▸ **Job**
Please print the lines below without changing anything in them.

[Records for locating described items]
######
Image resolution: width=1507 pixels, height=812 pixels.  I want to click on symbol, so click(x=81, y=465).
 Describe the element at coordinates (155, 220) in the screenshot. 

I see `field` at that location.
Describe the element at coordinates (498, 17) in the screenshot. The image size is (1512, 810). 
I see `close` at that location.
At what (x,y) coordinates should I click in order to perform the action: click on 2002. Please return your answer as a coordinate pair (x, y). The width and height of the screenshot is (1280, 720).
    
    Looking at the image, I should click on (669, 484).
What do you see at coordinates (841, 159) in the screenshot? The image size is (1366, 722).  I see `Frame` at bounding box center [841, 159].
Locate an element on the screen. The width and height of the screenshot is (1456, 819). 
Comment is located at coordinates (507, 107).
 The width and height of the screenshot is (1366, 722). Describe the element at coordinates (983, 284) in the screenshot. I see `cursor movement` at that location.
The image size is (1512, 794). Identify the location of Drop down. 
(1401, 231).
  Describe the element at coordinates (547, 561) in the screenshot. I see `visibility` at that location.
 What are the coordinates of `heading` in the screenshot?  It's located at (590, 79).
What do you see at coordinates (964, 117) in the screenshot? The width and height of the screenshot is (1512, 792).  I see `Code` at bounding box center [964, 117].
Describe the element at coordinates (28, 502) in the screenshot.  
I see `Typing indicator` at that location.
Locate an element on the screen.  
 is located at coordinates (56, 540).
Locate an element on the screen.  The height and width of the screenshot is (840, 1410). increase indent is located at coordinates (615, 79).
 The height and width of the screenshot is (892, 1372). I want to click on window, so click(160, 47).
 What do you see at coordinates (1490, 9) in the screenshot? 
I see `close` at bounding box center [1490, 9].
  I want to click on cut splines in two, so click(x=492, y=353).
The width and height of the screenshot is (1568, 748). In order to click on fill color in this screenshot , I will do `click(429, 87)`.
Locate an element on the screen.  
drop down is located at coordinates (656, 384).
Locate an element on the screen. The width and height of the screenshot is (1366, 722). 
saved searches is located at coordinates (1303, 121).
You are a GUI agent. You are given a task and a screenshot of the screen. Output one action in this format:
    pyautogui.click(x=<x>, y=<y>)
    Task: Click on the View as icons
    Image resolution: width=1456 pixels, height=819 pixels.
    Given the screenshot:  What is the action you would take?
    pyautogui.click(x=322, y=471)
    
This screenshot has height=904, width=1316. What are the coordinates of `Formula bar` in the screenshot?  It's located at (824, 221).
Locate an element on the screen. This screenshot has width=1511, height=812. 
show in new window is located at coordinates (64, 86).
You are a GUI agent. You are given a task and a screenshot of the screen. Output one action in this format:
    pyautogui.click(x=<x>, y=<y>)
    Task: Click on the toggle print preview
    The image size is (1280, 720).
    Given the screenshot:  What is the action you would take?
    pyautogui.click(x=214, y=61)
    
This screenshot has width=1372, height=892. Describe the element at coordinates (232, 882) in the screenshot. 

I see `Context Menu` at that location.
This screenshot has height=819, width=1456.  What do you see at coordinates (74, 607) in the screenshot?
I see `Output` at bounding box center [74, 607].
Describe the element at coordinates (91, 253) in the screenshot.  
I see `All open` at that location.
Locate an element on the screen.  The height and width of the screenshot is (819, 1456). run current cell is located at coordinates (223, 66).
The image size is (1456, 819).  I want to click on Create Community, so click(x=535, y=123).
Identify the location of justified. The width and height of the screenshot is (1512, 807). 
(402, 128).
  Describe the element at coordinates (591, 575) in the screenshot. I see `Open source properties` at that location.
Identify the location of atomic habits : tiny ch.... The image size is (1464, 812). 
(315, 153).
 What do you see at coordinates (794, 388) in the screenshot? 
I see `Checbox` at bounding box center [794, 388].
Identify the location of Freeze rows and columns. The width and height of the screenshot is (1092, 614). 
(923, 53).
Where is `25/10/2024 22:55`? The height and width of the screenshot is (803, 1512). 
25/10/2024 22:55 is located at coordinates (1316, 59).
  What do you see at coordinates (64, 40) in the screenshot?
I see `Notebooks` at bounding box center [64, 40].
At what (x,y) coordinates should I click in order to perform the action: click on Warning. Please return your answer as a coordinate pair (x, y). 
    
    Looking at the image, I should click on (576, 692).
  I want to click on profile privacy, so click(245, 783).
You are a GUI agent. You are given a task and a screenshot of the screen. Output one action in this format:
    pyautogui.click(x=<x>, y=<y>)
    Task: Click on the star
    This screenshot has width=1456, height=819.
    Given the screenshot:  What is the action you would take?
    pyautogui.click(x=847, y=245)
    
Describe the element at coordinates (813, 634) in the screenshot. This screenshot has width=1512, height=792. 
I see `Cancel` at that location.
######
▸ **Output of the exercise**
Image resolution: width=1507 pixels, height=812 pixels.  I want to click on symbol, so click(x=81, y=465).
 Describe the element at coordinates (155, 220) in the screenshot. 

I see `field` at that location.
Describe the element at coordinates (498, 17) in the screenshot. The image size is (1512, 810). 
I see `close` at that location.
At what (x,y) coordinates should I click in order to perform the action: click on 2002. Please return your answer as a coordinate pair (x, y). The width and height of the screenshot is (1280, 720).
    
    Looking at the image, I should click on (669, 484).
What do you see at coordinates (841, 159) in the screenshot? The image size is (1366, 722).  I see `Frame` at bounding box center [841, 159].
Locate an element on the screen. The width and height of the screenshot is (1456, 819). 
Comment is located at coordinates (507, 107).
 The width and height of the screenshot is (1366, 722). Describe the element at coordinates (983, 284) in the screenshot. I see `cursor movement` at that location.
The image size is (1512, 794). Identify the location of Drop down. 
(1401, 231).
  Describe the element at coordinates (547, 561) in the screenshot. I see `visibility` at that location.
 What are the coordinates of `heading` in the screenshot?  It's located at (590, 79).
What do you see at coordinates (964, 117) in the screenshot? The width and height of the screenshot is (1512, 792).  I see `Code` at bounding box center [964, 117].
Describe the element at coordinates (28, 502) in the screenshot.  
I see `Typing indicator` at that location.
Locate an element on the screen.  
 is located at coordinates (56, 540).
Locate an element on the screen.  The height and width of the screenshot is (840, 1410). increase indent is located at coordinates (615, 79).
 The height and width of the screenshot is (892, 1372). I want to click on window, so click(160, 47).
 What do you see at coordinates (1490, 9) in the screenshot? 
I see `close` at bounding box center [1490, 9].
  I want to click on cut splines in two, so click(x=492, y=353).
The width and height of the screenshot is (1568, 748). In order to click on fill color in this screenshot , I will do `click(429, 87)`.
Locate an element on the screen.  
drop down is located at coordinates (656, 384).
Locate an element on the screen. The width and height of the screenshot is (1366, 722). 
saved searches is located at coordinates (1303, 121).
You are a GUI agent. You are given a task and a screenshot of the screen. Output one action in this format:
    pyautogui.click(x=<x>, y=<y>)
    Task: Click on the View as icons
    Image resolution: width=1456 pixels, height=819 pixels.
    Given the screenshot:  What is the action you would take?
    pyautogui.click(x=322, y=471)
    
This screenshot has height=904, width=1316. What are the coordinates of `Formula bar` in the screenshot?  It's located at (824, 221).
Locate an element on the screen. This screenshot has width=1511, height=812. 
show in new window is located at coordinates (64, 86).
You are a GUI agent. You are given a task and a screenshot of the screen. Output one action in this format:
    pyautogui.click(x=<x>, y=<y>)
    Task: Click on the toggle print preview
    The image size is (1280, 720).
    Given the screenshot:  What is the action you would take?
    pyautogui.click(x=214, y=61)
    
This screenshot has width=1372, height=892. Describe the element at coordinates (232, 882) in the screenshot. 

I see `Context Menu` at that location.
This screenshot has height=819, width=1456.  What do you see at coordinates (74, 607) in the screenshot?
I see `Output` at bounding box center [74, 607].
Describe the element at coordinates (91, 253) in the screenshot.  
I see `All open` at that location.
Locate an element on the screen.  The height and width of the screenshot is (819, 1456). run current cell is located at coordinates (223, 66).
The image size is (1456, 819).  I want to click on Create Community, so click(x=535, y=123).
Identify the location of justified. The width and height of the screenshot is (1512, 807). 
(402, 128).
  Describe the element at coordinates (591, 575) in the screenshot. I see `Open source properties` at that location.
Identify the location of atomic habits : tiny ch.... The image size is (1464, 812). 
(315, 153).
 What do you see at coordinates (794, 388) in the screenshot? 
I see `Checbox` at bounding box center [794, 388].
Identify the location of Freeze rows and columns. The width and height of the screenshot is (1092, 614). 
(923, 53).
Where is `25/10/2024 22:55`? The height and width of the screenshot is (803, 1512). 
25/10/2024 22:55 is located at coordinates (1316, 59).
  What do you see at coordinates (64, 40) in the screenshot?
I see `Notebooks` at bounding box center [64, 40].
At what (x,y) coordinates should I click in order to perform the action: click on Warning. Please return your answer as a coordinate pair (x, y). 
    
    Looking at the image, I should click on (576, 692).
  I want to click on profile privacy, so click(245, 783).
You are a GUI agent. You are given a task and a screenshot of the screen. Output one action in this format:
    pyautogui.click(x=<x>, y=<y>)
    Task: Click on the star
    This screenshot has width=1456, height=819.
    Given the screenshot:  What is the action you would take?
    pyautogui.click(x=847, y=245)
    
Describe the element at coordinates (813, 634) in the screenshot. This screenshot has width=1512, height=792. 
I see `Cancel` at that location.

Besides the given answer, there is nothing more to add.